Heritage shouldn’t celebrate hate

I am white, a lifelong Southerner--proud of some of my Southern heritage, and ashamed of some of it.

The principal of one of two local high schools in Fort Smith responded to the local school board's initial vote to finally remove the rebel trappings that have adorned that school since 1963 by saying "... It's amazing one situation causes such a knee-jerk reaction across the nation."

What's amazing to me, at least, is that any leader of our young people can make such a statement.

Anyone who thinks the latest groundswell against too-long celebrated symbols of the Confederacy--a flag, a mascot, a yell, a name--is caused by one "situation" is no student of history. First, these killings in South Carolina are not a situation! They are a tragedy of unspeakable proportions for, among other reasons, they are only the latest in a way-too-long line of attacks on people of color in this country--far too many in the South.

In fact, in September 1963, the very month and year the Southside Rebels opened their doors, white Southern haters bombed the 16th Street Baptist Church in Birmingham, Alabama, killing four little, innocent black girls.
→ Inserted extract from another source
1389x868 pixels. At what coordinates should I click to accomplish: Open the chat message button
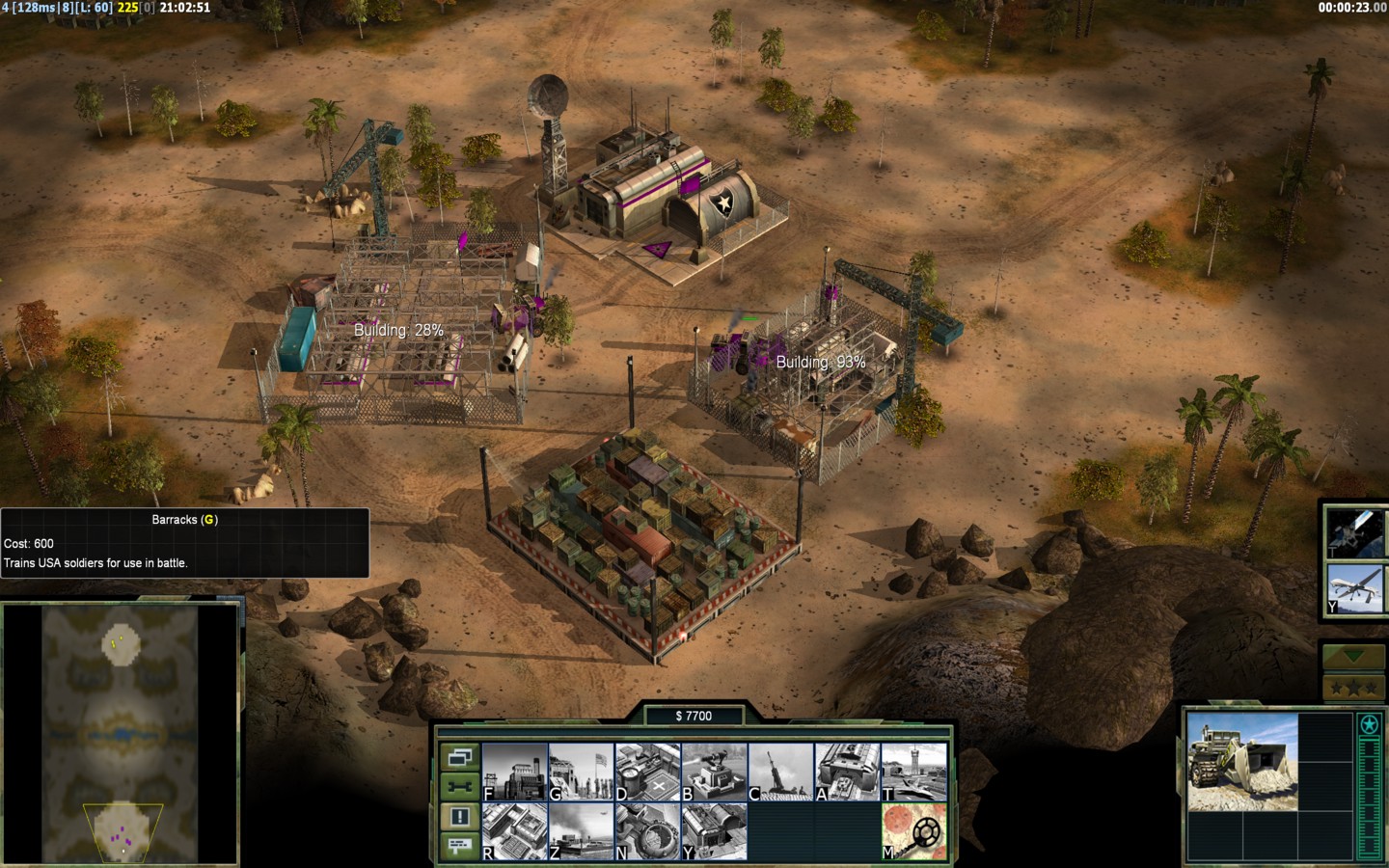pyautogui.click(x=459, y=846)
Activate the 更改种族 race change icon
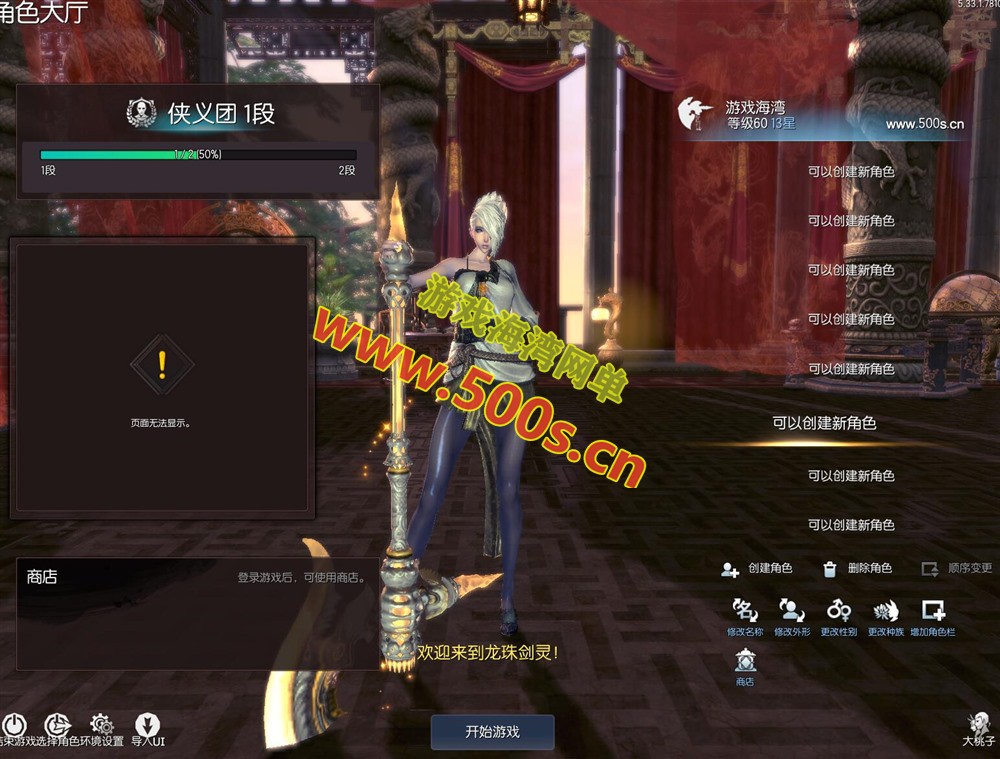 (x=885, y=611)
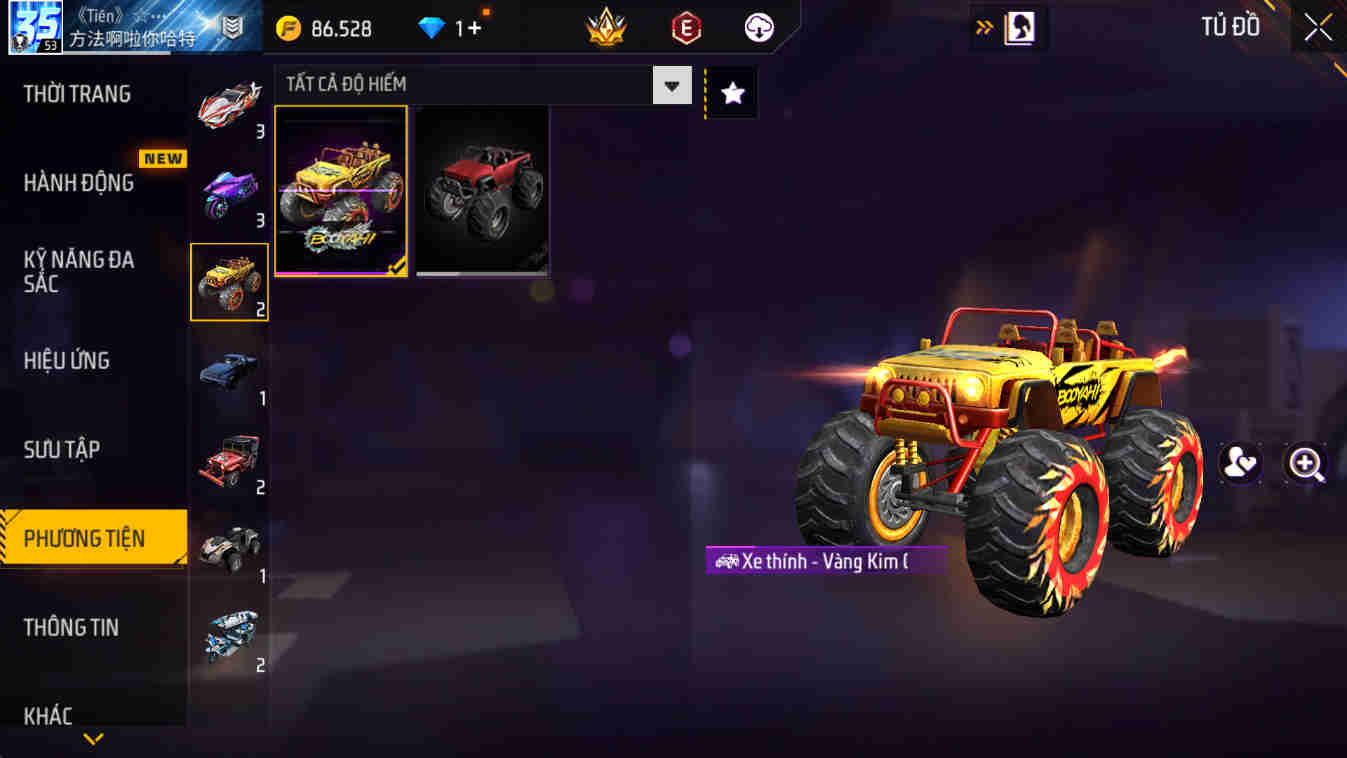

Sadly, the majority of Southern white high schoolers do not even know, let alone care, about this aspect of their heritage.

Think how different it would be if the little girls had been white and the perpetrators of hate black. There would probably be a regional holiday memorializing the event at least--maybe held the same day as much of the South still celebrates Lee and Davis with holidays.

And therein lays the pity of it all. The unspeakable silence or short-lived, often well-intentioned but nevertheless so-far-vain (mostly political) "noise" that follows such events over the years has led to little if any progress on race relations in this country.

In a recent paper, I read the results of a poll showing that almost 50 percent of those polled do not think race relations in this country (let alone the world) are a problem.

Donald Trump says about Mexican immigrants: "... They're bringing drugs. They're bringing crime. They're rapists. And some, I assume, are good people." And to my knowledge, not one in that party's race for its nomination, including two immigrants and one married to one, said a thing condemning this mindless and unforgivable bigotry.

Please, my fellow Southern white people, believe me when I say that efforts to remove symbols (like the flag of the Confederacy) and, more importantly, actual acts of hatred are not reactions to one "situation," and they sure as hell are not "knee-jerk."

(By the way, would only but a "few" of the permanently and hopelessly deranged actually even be debating the obvious right thing to do if it was the Nazi flag in a public school or over a statehouse at issue?)

They are in fact long-overdue reactions to tragedies that must be counted and accumulated, discussed rationally and holistically, acted on patriotically and perpetuated for this and future generations to become our new heritage--one which we can truly celebrate, maybe with a flag that will be a symbol of "justice for all!"

Steven A. Brigance lives in Fort Smith.